CBO Weighs In: Insurance Costs Up and Coverage Down Without Individual Mandate

Today’s Managing Health Care Costs Indicator is 16 milllion

The CBO put forward its estimates of the impact of eliminating the individual mandate – the slides are at this URL

The CBO estimates that 16 million fewer people would have health care coverage in 2021 if the individual mandate is eliminated .  The deficit would be $282 billion lower over the decade (the net of $149 billion less Medicaid spending, business and exchange subsidies, loss of penalties, and higher tax revenue as there are fewer claiming health care deductions.

However, the cost of purchasing insurance in the nongroup pool would go up a whopping 15-20% - largely because those likely to opt out of health insurance are likely to be the healthiest.

Two observations.  Some have suggested that the cost of health care reform has gone up substantially (as much as doubled) since the last estimates.  Ezra KIein shows that this is false - the only increased cost is higher subsidies due to just how bad the Great Recession has been. Beware comparisons of different years, especially when the earlier estimate included pre-implementation years!
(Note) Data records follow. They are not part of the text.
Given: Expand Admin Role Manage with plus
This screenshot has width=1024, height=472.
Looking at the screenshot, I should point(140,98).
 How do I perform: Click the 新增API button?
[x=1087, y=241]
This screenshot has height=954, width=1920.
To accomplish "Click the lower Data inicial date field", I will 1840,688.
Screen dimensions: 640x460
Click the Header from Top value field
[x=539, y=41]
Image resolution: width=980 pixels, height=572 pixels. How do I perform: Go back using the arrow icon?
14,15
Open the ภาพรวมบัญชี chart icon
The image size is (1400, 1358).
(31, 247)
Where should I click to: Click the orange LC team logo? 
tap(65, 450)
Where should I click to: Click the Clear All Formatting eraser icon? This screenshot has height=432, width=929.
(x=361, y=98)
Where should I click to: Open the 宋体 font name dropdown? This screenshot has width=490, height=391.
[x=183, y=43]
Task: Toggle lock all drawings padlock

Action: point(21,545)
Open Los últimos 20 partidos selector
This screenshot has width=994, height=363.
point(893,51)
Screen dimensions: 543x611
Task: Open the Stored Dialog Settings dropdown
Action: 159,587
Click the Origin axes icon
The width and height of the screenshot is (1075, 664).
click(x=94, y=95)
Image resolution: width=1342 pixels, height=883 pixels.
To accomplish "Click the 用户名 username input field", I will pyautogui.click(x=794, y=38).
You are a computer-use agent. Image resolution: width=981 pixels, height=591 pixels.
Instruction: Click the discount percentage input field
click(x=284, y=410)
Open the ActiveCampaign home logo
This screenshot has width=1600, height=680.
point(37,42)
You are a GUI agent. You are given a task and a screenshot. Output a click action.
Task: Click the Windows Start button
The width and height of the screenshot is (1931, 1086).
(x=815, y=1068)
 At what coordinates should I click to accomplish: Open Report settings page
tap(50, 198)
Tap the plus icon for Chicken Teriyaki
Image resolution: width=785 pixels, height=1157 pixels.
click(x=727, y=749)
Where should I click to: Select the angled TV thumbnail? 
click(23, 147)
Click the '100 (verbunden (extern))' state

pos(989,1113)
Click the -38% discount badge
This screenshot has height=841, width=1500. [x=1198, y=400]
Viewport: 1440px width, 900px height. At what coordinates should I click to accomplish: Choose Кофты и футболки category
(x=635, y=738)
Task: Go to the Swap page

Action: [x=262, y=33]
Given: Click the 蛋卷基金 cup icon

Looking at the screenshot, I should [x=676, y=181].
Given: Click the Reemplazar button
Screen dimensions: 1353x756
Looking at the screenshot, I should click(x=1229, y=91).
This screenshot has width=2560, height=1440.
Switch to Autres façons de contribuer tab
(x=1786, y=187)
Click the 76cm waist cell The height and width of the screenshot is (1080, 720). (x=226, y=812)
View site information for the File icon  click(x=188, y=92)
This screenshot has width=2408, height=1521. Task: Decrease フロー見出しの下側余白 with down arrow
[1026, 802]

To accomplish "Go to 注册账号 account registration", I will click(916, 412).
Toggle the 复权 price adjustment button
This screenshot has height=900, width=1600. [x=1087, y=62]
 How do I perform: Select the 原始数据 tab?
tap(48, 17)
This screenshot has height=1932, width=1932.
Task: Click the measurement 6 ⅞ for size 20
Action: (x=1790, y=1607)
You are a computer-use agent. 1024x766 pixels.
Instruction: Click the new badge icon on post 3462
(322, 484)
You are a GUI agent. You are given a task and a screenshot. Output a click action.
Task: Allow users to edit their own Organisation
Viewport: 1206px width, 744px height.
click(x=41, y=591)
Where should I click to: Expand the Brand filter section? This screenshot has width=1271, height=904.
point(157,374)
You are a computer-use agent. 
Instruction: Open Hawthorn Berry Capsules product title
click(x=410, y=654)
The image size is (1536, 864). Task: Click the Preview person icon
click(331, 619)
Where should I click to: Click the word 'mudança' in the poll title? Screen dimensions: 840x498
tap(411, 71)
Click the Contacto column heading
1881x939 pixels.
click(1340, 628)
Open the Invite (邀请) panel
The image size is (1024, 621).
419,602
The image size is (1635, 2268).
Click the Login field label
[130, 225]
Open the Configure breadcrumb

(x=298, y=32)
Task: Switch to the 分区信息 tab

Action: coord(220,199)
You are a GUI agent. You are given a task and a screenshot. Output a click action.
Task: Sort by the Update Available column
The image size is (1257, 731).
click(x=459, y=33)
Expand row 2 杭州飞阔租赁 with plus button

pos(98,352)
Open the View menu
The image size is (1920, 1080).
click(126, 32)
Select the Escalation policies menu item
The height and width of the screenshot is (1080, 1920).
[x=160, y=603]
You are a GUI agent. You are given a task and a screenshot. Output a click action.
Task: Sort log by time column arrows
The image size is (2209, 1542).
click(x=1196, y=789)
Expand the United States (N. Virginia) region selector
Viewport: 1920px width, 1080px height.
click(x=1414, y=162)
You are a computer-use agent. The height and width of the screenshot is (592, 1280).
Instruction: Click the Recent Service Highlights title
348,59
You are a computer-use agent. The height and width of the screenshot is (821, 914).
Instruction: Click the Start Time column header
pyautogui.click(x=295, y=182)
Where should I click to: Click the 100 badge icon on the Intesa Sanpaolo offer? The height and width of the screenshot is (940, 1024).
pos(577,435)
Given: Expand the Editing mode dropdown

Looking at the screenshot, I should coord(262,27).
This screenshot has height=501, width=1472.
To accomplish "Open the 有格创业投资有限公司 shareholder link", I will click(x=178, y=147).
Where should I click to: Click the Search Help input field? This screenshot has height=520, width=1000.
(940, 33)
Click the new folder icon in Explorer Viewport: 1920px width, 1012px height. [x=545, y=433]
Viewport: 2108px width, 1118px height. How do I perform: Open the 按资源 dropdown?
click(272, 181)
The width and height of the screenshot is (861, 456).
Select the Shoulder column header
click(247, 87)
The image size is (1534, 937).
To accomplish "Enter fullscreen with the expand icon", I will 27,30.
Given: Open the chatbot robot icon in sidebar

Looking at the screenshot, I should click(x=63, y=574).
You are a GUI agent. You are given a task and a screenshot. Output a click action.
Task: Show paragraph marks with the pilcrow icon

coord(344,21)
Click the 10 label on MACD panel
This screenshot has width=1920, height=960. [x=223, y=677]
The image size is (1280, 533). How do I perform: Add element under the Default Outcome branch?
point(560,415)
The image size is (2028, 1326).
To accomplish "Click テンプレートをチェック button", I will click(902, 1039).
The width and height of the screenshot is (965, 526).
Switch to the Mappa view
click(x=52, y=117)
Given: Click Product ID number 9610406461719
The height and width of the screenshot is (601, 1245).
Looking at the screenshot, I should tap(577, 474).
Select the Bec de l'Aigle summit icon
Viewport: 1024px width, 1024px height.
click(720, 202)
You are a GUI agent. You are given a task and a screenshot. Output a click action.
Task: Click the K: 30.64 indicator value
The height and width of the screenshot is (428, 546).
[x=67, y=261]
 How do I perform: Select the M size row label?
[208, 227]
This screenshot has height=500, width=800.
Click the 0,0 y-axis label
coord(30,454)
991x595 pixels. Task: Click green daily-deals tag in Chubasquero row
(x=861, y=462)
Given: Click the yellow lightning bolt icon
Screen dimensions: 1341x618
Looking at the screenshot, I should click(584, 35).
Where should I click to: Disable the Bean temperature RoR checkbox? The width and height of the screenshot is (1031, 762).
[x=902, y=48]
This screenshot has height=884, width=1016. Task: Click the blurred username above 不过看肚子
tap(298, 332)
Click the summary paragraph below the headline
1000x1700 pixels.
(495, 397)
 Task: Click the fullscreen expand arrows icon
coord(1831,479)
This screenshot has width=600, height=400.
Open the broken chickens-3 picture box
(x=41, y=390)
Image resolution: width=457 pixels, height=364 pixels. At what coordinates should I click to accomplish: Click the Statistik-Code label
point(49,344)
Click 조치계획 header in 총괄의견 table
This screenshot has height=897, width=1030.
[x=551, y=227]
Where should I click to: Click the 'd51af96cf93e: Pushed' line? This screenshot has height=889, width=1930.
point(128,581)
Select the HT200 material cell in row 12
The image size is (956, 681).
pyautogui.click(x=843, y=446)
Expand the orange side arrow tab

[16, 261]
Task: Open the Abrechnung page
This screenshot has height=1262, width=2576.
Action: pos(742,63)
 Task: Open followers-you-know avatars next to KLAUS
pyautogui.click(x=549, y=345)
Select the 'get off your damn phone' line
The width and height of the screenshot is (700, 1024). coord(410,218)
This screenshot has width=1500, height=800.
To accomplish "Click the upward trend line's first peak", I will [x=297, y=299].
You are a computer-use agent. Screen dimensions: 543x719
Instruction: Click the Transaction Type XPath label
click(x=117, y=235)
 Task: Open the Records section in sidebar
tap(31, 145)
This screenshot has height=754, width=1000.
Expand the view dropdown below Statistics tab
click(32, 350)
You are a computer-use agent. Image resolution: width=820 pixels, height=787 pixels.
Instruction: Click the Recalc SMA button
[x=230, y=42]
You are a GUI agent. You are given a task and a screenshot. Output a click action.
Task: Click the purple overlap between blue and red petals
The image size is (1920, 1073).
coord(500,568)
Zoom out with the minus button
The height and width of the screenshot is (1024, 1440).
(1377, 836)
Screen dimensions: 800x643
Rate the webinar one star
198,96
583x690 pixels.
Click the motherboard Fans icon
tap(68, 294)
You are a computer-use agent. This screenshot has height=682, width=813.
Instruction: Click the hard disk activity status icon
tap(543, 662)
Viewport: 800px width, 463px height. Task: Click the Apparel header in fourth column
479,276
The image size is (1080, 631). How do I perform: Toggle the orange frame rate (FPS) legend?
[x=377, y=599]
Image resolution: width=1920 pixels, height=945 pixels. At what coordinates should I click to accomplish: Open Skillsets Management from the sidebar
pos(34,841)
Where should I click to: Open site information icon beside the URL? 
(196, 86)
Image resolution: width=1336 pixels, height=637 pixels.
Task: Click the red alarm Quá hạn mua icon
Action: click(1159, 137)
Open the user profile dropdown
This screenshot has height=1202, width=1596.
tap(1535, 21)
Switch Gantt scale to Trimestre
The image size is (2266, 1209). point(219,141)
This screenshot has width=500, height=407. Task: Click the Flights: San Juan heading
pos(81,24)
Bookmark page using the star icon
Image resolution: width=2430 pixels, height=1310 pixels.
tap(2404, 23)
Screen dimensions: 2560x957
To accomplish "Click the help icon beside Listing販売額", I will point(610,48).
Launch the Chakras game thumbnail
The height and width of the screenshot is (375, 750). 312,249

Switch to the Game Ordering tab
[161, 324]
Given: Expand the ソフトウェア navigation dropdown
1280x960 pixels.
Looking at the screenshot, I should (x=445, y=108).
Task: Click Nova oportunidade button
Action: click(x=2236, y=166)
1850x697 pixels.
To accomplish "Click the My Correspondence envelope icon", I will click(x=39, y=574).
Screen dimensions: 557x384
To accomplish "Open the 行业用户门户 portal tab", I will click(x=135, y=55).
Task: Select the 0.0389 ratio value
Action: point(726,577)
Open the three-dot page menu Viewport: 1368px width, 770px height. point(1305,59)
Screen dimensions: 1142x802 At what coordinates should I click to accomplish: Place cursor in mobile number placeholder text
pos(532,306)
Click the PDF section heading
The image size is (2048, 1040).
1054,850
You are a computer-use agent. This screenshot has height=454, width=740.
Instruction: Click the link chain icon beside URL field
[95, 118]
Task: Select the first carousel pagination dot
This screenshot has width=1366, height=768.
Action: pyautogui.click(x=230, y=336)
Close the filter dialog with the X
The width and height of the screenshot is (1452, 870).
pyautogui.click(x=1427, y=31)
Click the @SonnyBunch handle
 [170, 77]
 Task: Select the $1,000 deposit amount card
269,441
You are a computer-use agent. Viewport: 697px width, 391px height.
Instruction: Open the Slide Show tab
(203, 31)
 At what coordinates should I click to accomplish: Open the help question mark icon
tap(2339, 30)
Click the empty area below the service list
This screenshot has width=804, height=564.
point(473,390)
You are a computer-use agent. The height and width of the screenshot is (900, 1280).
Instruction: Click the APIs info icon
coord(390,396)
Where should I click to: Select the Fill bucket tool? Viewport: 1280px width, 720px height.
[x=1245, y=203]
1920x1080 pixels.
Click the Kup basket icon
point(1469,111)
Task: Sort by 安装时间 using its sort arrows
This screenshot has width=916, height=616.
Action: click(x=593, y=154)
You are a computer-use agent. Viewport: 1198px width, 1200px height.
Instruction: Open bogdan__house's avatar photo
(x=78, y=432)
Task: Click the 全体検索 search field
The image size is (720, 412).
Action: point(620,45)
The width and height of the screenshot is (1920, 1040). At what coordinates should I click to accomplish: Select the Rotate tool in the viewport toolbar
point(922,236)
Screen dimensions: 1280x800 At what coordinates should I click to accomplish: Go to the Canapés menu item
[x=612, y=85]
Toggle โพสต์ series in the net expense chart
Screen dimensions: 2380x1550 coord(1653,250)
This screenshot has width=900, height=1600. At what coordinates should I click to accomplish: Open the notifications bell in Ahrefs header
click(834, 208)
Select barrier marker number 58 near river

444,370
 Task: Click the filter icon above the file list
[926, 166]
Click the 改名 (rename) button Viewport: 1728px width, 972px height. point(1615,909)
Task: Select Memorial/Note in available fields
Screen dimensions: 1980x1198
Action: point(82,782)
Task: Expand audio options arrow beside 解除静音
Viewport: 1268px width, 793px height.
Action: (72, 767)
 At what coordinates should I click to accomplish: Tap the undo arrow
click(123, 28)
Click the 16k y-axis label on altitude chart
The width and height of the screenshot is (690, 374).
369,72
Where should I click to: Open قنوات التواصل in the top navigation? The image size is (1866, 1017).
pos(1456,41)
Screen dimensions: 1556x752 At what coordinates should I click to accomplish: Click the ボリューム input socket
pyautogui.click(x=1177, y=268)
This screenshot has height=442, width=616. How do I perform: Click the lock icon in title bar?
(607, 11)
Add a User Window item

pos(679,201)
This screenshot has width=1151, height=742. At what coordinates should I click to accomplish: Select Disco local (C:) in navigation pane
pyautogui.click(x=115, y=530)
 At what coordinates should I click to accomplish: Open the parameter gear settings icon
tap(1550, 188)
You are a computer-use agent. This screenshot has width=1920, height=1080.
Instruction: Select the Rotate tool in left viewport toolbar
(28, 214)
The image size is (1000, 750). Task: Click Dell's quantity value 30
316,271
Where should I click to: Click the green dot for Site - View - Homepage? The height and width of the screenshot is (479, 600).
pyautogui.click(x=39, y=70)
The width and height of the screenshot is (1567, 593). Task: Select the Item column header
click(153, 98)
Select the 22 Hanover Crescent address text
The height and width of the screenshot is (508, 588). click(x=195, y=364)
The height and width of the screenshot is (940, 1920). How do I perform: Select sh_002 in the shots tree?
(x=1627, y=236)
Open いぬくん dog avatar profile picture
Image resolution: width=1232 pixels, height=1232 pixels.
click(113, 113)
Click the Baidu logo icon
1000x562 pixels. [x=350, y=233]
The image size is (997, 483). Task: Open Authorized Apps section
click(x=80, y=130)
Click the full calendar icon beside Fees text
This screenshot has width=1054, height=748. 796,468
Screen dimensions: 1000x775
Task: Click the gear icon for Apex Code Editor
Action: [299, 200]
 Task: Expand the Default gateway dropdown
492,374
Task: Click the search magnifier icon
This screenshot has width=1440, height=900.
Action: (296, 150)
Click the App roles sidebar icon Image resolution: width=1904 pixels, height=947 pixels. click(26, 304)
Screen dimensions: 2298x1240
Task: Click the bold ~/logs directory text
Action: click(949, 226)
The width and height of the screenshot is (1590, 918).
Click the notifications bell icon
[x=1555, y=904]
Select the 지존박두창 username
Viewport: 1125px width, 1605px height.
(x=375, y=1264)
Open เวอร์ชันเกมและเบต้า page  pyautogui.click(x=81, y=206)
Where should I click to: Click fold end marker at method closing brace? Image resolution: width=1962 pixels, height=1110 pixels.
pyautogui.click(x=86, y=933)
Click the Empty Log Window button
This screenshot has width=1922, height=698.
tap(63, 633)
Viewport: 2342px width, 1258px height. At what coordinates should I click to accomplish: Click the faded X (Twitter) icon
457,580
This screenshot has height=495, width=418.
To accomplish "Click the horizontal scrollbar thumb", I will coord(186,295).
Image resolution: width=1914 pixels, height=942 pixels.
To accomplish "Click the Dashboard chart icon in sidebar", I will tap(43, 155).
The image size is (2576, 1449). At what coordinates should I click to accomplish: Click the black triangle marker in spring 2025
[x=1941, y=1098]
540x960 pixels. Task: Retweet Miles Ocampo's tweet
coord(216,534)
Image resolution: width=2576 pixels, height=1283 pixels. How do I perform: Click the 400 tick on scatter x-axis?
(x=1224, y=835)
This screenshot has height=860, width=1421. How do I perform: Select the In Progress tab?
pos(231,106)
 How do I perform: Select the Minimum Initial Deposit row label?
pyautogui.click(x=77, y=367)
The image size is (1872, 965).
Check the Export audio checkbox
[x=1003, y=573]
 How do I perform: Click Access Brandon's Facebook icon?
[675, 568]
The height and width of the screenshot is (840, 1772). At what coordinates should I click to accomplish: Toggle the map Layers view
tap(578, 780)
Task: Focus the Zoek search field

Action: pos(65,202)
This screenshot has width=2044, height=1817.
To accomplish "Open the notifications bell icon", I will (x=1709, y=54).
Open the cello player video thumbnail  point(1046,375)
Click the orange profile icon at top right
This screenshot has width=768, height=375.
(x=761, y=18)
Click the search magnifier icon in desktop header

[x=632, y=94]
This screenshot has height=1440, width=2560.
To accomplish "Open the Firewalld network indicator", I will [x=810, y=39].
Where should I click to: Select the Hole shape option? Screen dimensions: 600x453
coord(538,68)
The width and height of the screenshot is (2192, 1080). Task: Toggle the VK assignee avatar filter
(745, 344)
The second observation is that government expenditures of  $282 billion to have 16 million additional insured Americans at the end of 10 years is a good deal. (I’d like to calculate how much this is per person insured per year, but I can’t find the year-by-year information among the CBO publications.)  Some of those who will be insured under the mandate but would go “naked” absent the penalty will be healthy. But remember that health insurance is wealth transfer from the healthy to those with illnesses – so we NEED to get healthy people to participate in health insurance.   Health insurance cannot be affordable if only the sick participate.

The mandate is associated with very low opt-out rates in Massachusetts, despite a very small penalty.   Supreme Court has oral arguments in just a few days.